Sherry went into the kitchen, measured coffee into the automatic drip machine.

Cora followed her, sat down, lit a cigarette.

“Are you going to smoke in the kitchen?”

“I figured you were too tired to argue.”

Sherry put milk and sugar on the table, sat opposite Cora. “Okay, coffee’s brewing. Fill me in on your Internet search.”

“I broke into Wilbur’s barn last night.”

“That’s how you know about the chairs?”

“No, that’s how I got arrested and shot at.”

“What!?”

“Or vice versa. I actually got shot at and arrested. The other way makes no sense.”

“Nothing you’re saying makes any sense. What the hell are you talking about?”

“It didn’t make the late news? I’m crushed.”

Cora gave Sherry a rundown of her escapade in Wilbur’s barn.

“You broke into his barn
twice?”

“Yeah, but it doesn’t matter.”

“What?”

“Well, the first time he’s not pressing charges, and the second time he doesn’t know.”

“But the cops have your gun and think you shot yourself?”

“They think I fired a bullet into the wall and pretended someone shot at me.”

“So you went back into the barn to look for the other bullet, but you quit when you found the chairs?”

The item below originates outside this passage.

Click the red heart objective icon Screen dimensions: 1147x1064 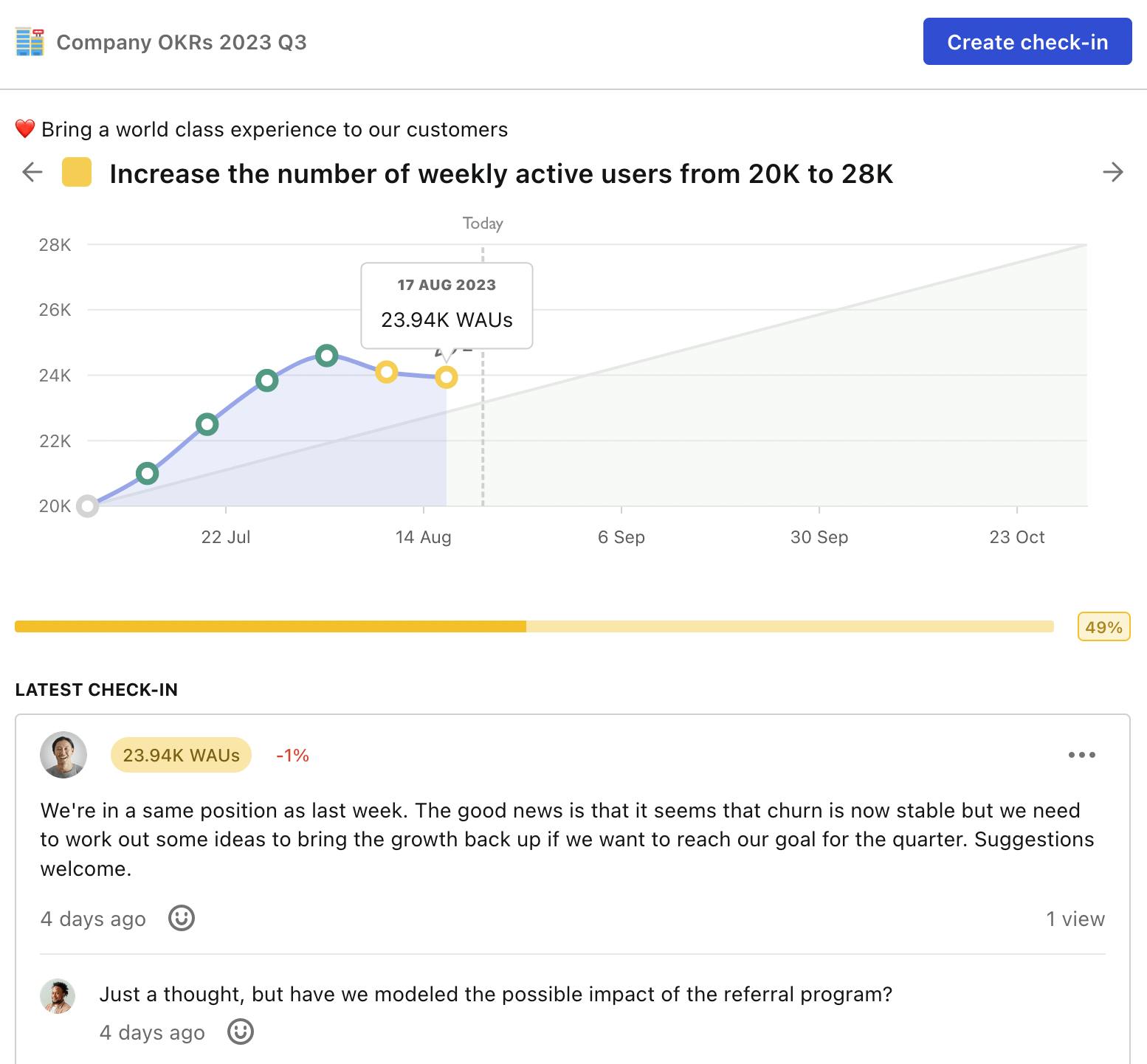pyautogui.click(x=25, y=129)
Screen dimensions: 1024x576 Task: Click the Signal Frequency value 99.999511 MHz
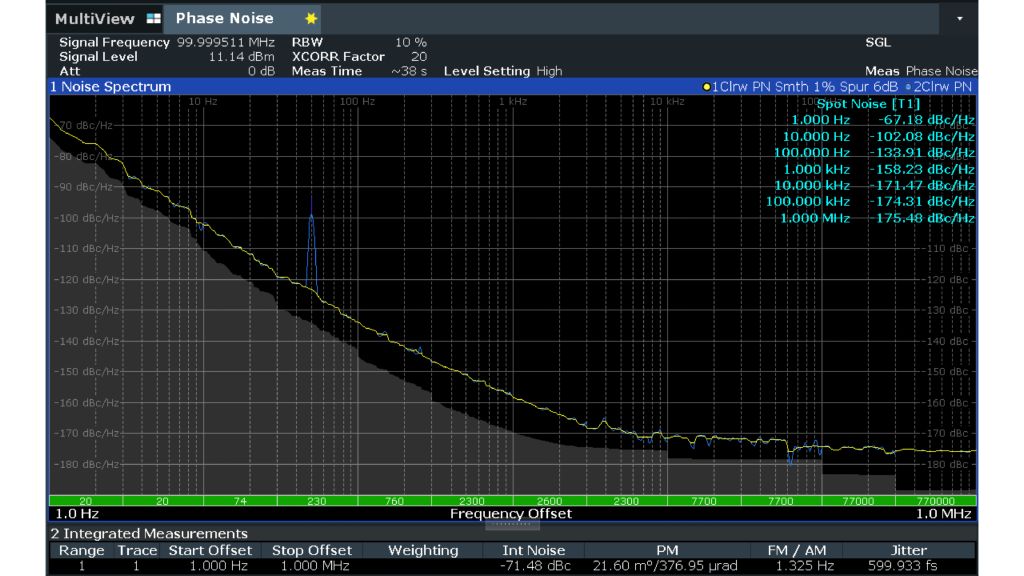[x=226, y=43]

“Are you kidding me? I went over those walls with a fine-tooth comb. If there’s a bullet in the barn, I can’t find it.”

“Is there a place a bullet might have been dug out of?”

“Just mine.”

“So where is it?”

“Maybe it went out the window. Maybe there were two guys, and one of them’s wearing it. There’s lots of possibilities, just none that I can prove.”

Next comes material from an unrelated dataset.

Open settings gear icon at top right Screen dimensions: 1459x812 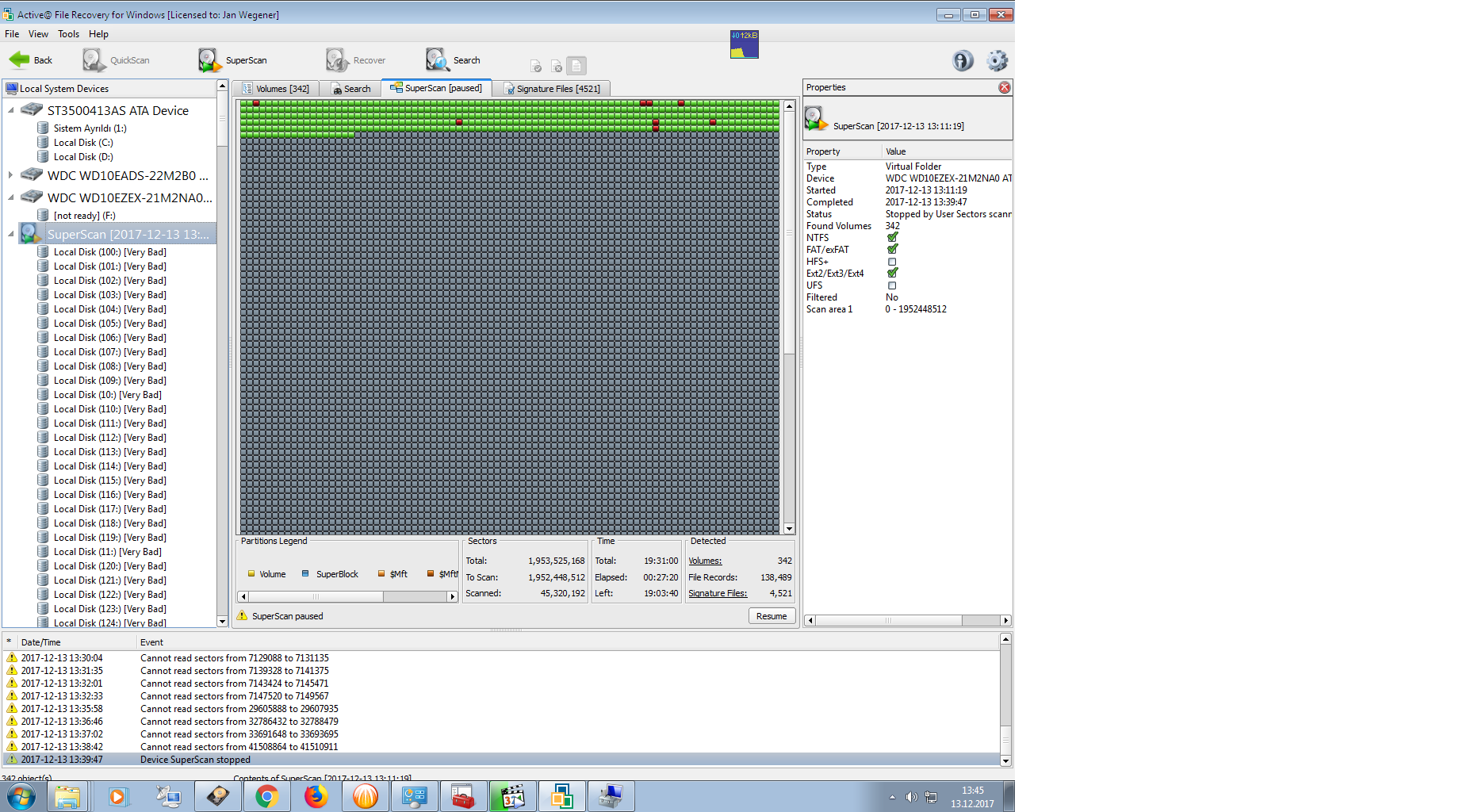tap(997, 60)
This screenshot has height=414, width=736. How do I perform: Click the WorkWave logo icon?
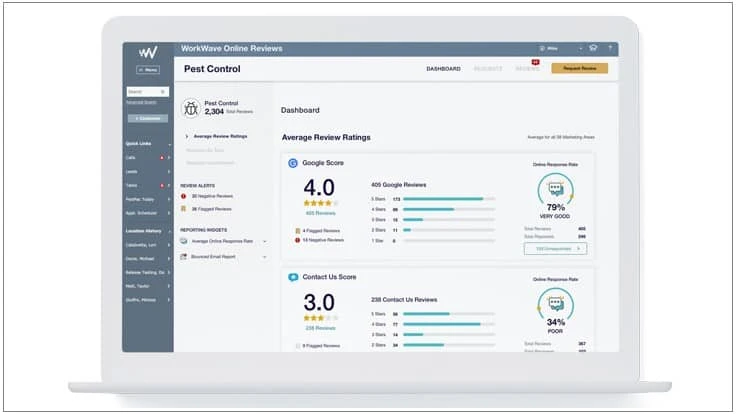[147, 52]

“Great.” Sherry got up, poured coffee.

Cora took hers, slopped in milk and sugar, took a gulp. “Where’s Aaron?”

“He went home.”

“On good terms?”

“Not really.”

“How come?”

“We had another fight. We went to the movies to make up.”

“Oh.”

“Yeah. Me running out in the middle didn’t help.”

“I’m sure you blamed me.”

“That was small consolation.”

“I mean to Aaron.”

“So do I.”

Cora chugged the rest of her coffee, pushed the cup back, and got up. “Come on. Let’s go Google.”

Sherry took her coffee into the office and sat at the computer. “What do you want to Google? Oh, I forgot, you don’t know, do you?”

“Not really. I gotta find out why Wilbur stole his own chairs.”

“Why in the world would he?”

“I don’t know. I’m beginning to think it has something to do with the Kleinsmidt diamonds.”

“Wait a minute. I thought the Kleinsmidt diamonds don’t exist.”

“They don’t.”

Sherry cocked her head ironically. “I can see why this might be tough to Google.”